* **Exercise**:
Copy every entry from the line containing "This screenshot has width=1451, height=840." down to the line containing "I will point(10,703).", swapping "Student" for "Teacher" and leaving everything else the same.

* **Input rows**:

^^^^^^^^^^^^^^^^

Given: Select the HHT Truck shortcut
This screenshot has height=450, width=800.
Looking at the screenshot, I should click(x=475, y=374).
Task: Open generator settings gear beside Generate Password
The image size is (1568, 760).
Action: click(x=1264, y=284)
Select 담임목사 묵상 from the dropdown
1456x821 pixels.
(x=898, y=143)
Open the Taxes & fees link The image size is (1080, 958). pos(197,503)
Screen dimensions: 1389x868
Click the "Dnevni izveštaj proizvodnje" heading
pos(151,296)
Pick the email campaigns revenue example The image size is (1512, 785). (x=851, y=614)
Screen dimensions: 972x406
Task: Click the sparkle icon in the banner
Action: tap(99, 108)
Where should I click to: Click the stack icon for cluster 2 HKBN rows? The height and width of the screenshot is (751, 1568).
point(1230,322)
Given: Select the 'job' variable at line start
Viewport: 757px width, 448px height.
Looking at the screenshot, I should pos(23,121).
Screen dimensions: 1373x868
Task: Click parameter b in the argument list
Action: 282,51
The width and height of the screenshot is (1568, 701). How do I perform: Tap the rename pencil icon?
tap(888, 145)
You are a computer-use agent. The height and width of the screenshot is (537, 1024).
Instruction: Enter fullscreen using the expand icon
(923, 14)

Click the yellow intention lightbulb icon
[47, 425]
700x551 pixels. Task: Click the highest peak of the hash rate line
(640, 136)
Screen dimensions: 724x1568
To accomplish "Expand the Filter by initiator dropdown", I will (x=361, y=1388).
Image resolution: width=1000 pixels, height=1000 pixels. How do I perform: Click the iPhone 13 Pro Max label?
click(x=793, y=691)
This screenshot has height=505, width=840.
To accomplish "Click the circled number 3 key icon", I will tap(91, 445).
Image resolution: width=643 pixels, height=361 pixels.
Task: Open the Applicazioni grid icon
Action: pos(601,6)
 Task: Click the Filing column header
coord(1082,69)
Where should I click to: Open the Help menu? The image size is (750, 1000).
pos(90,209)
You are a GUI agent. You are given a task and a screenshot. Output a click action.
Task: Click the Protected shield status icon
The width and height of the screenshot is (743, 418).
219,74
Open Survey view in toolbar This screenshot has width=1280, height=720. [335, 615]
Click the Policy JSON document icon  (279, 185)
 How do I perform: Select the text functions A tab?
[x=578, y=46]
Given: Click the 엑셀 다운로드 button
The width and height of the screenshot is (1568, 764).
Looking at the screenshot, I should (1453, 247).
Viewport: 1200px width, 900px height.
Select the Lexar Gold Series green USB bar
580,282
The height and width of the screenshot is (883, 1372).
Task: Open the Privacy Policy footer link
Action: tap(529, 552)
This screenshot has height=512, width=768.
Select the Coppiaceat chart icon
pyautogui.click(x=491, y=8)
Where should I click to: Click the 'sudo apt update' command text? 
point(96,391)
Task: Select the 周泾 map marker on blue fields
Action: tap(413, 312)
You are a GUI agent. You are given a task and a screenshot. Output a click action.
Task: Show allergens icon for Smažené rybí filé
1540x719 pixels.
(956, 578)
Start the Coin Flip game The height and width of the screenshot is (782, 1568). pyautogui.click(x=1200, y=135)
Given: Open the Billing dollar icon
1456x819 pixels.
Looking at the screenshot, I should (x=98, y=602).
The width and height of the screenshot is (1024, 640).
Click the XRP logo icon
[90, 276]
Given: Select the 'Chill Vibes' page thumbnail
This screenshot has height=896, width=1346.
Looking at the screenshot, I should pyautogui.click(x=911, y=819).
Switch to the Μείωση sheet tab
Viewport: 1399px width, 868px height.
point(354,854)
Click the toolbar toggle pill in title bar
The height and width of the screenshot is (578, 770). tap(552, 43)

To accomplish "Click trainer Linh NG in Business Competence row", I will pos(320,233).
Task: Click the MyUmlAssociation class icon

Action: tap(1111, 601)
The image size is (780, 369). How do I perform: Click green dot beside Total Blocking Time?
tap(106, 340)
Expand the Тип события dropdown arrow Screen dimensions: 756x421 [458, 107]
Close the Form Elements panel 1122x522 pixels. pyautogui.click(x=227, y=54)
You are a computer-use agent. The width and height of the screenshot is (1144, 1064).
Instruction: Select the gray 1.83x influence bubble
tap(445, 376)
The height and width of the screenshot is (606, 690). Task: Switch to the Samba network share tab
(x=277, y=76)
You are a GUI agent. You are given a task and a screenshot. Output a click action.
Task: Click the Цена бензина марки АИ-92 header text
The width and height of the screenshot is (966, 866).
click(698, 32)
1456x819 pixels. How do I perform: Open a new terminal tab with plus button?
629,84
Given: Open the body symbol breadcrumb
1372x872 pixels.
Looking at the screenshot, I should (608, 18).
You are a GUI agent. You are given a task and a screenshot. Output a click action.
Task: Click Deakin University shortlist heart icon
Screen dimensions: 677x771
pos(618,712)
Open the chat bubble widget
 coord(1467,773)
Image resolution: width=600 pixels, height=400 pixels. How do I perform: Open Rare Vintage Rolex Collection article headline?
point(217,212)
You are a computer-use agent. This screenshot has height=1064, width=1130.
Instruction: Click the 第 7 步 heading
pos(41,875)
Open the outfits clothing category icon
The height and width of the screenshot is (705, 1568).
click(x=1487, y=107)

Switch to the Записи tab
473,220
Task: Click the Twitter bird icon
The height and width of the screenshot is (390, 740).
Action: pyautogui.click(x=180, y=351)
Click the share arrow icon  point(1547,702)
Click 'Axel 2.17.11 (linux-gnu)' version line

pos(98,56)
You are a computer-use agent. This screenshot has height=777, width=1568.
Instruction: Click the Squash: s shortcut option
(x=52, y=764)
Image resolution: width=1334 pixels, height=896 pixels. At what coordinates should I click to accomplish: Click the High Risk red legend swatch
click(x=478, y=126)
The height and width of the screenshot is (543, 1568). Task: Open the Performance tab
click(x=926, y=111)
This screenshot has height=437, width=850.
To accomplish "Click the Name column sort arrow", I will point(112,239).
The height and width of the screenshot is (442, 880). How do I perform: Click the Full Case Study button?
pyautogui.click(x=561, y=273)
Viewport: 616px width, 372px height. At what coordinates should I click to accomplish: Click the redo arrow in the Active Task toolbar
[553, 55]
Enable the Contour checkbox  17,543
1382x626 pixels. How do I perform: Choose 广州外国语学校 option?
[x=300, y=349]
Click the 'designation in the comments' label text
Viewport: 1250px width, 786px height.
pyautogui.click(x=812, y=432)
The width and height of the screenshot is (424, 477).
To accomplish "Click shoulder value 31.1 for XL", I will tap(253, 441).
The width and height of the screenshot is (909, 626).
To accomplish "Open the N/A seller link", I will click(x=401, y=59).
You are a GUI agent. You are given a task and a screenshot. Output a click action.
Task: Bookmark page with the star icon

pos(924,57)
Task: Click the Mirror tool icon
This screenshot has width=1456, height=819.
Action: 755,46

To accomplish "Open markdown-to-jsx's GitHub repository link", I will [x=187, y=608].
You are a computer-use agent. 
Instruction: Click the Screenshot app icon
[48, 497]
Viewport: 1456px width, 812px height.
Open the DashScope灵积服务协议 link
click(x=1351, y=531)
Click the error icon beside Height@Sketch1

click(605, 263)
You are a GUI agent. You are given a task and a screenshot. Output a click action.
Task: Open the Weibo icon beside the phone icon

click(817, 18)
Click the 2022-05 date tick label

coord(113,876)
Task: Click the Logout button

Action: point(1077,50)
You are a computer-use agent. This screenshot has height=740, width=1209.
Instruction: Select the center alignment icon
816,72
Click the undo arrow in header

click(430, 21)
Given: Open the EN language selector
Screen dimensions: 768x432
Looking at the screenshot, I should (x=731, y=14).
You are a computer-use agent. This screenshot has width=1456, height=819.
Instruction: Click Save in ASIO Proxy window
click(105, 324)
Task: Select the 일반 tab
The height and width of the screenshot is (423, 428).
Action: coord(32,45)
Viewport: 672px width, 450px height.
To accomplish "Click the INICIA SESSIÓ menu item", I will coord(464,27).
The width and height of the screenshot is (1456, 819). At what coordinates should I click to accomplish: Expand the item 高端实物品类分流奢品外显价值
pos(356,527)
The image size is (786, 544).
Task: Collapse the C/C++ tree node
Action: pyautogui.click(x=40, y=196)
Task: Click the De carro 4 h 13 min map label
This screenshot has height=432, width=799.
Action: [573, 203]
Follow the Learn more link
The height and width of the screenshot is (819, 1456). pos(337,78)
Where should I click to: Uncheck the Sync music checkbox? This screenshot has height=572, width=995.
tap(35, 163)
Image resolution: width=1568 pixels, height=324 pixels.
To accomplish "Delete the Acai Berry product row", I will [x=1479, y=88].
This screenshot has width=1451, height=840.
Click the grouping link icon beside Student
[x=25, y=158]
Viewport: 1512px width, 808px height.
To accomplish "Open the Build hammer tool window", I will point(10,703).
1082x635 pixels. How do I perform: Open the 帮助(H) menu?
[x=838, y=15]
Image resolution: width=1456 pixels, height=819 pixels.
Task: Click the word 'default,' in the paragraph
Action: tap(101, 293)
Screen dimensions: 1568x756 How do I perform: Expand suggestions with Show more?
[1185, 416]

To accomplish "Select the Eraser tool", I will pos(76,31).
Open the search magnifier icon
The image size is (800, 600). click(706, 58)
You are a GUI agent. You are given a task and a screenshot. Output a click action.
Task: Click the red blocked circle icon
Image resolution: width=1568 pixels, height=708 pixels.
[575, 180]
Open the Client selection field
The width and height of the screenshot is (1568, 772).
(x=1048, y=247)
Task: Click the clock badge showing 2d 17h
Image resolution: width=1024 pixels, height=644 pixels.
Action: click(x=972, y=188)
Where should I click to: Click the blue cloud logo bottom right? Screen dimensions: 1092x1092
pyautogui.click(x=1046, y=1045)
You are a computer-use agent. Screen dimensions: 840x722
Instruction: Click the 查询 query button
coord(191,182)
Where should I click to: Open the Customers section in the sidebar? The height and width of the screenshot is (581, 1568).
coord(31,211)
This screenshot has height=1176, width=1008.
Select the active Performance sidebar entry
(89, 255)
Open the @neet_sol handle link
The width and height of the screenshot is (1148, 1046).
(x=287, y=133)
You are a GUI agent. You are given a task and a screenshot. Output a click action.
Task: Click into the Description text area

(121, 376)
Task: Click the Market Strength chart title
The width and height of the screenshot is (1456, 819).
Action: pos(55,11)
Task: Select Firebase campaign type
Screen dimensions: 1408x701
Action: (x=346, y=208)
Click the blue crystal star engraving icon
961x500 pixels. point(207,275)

^^^^^^^^^^^^^^^^

* **Response**:
This screenshot has width=1451, height=840.
Click the grouping link icon beside Teacher
[x=25, y=158]
Viewport: 1512px width, 808px height.
To accomplish "Open the Build hammer tool window", I will point(10,703).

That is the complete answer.